Después de charlar con mi abuelo cortas palabras, llegamos a un trato: yo iba a llamar todos los viernes por la noche y no me iba a desaparecer como lo había echo. Le prometí a mis abuelos no olvidarlos y me prometí a mi misma no permitirme caer nuevamente en ese pozo de depresión que me decía que no tenía a nadie, cuando en realidad, ahí estaban mis abuelos.

—¿Gusta algo de tomar? —la voz de la azafata llamó mi atención.

—No, gracias —me negué y ella asintió preguntándole a la persona a mi lado lo mismo.

Sobre mis piernas llevaba el mismo libro que estaba leyendo cuando tomé el vuelo de ida a Los Ángeles. El maestro Pablo Tijerina describía a su primera hija como una muñeca de porcelana en su cuna...

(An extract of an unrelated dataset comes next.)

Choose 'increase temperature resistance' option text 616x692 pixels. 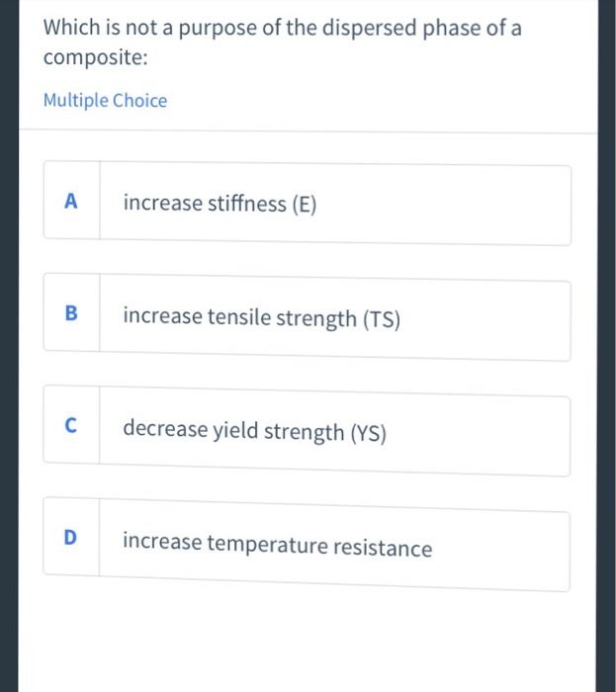[278, 545]
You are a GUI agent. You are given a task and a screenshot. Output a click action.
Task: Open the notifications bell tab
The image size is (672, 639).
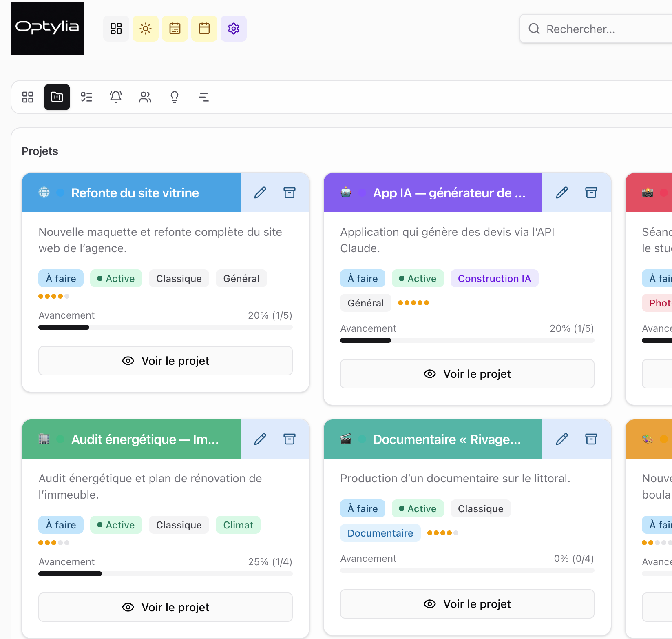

—¿Es un libro de poemas? —levanté la vista y giré mi cabeza. Ahí a mi lado estaba un chico con un vaso de Coca-Cola en las manos. Me costó trabajo saber que me estaba hablando a mí.

—Sí —dije cortante. El asintió y sorbió mas refresco del popote.

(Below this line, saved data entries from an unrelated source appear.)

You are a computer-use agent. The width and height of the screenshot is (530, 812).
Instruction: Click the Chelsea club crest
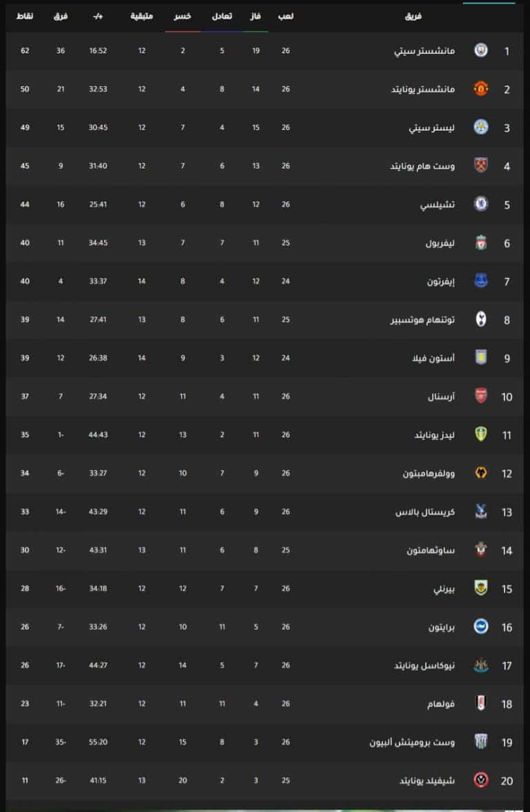(481, 204)
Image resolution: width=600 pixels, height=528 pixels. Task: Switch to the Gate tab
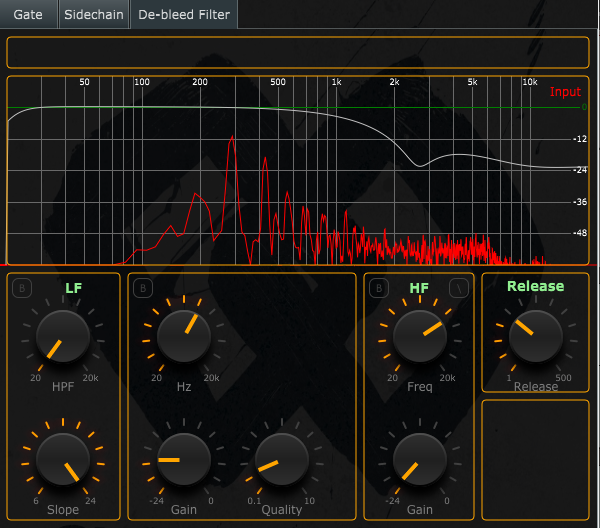pos(28,14)
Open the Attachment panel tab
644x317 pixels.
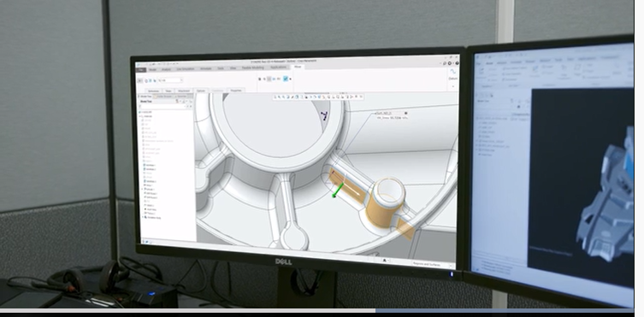[x=184, y=91]
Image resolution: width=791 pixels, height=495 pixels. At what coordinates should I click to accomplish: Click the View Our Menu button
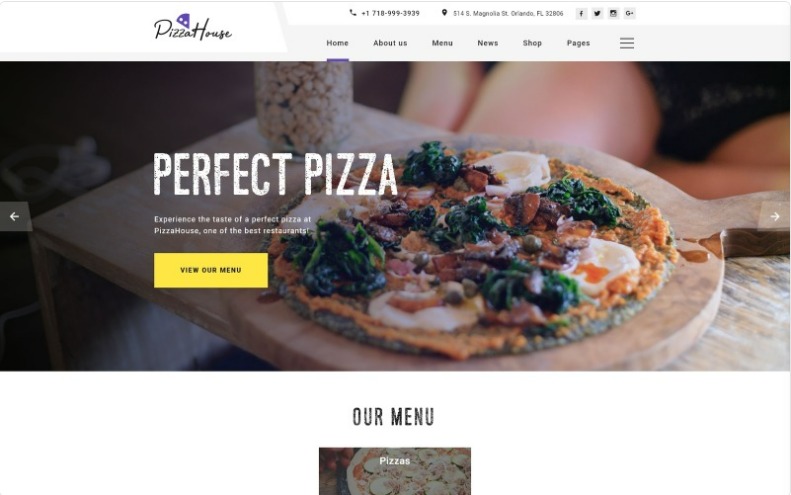(x=211, y=270)
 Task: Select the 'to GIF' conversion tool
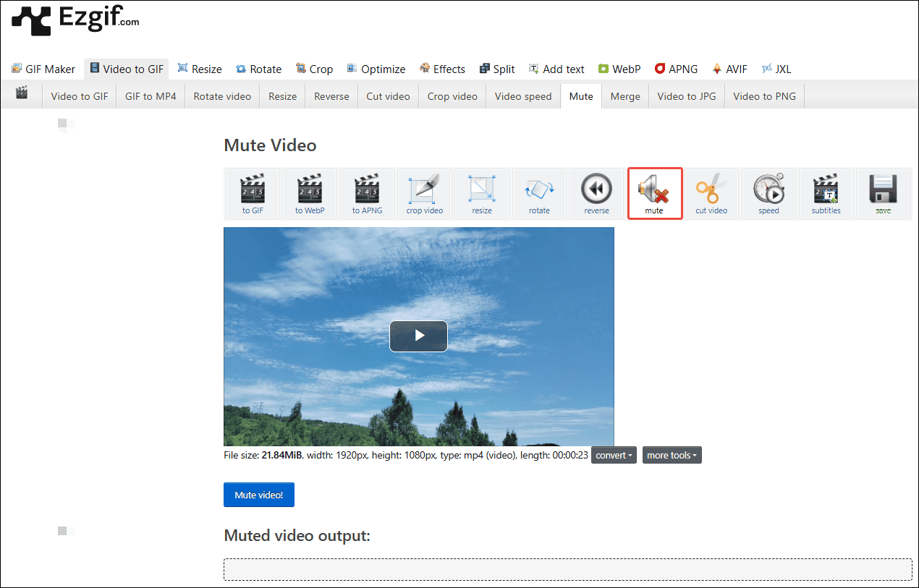pyautogui.click(x=252, y=193)
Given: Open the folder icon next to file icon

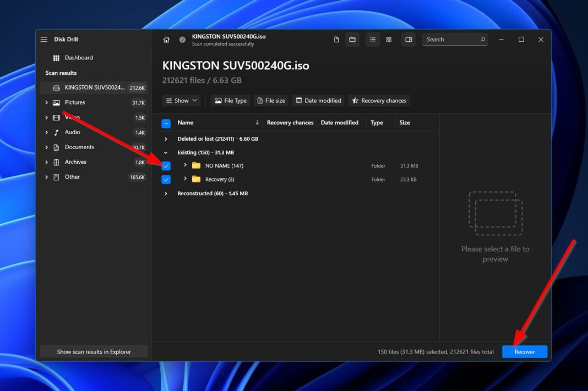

No era un chico guapo ni mucho menos joven, me atrevía a decir que pasaba los treinta años. Tenía un parecido a alguien conocido pero yo no lograba saber a quien.

—¿Qué tan bueno es? —volvió a preguntar y no quería ser mal educada, pero enserio quería seguir leyendo mi pequeño libro de bolso. Deslice mis lentes de lectura fuera de mis ojos y los doble guardándolos en su estuche.

—Para mí bastante, pero tal vez para ti no así que, ¿por qué no lo lees? —le pregunte y al parecer mi tono no le molestó porque dejó su vaso lleno de refresco encima de la mesa despegable.

Extendió sus manos como si dijera: "dámelo", me quedé callada y sin saber realmente qué hacer.

—Aún quedan casi cuatro horas de vuelo, ¿por qué no me lo prestas? —me quería reír porque era mi libro y era mi tiempo para leerlo, pero aquel era un reto. El libro era bueno para mi pensamiento y sería interesante saber qué piensa una persona –ajena y desconocida para mí– pensara de él.

—Esta bien —asentí en silencio sacando mi apartado para saber dónde me había quedado. —Tienes todo el vuelo para acabarlo.

El ya usaba lentes así que solo se los ajustó al puente de su nariz y empezó a leerlo desde el inicio. El libro se veía bastante pequeño entre sus manos y me di cuenta de las cicatrices que tenía en los nudillos.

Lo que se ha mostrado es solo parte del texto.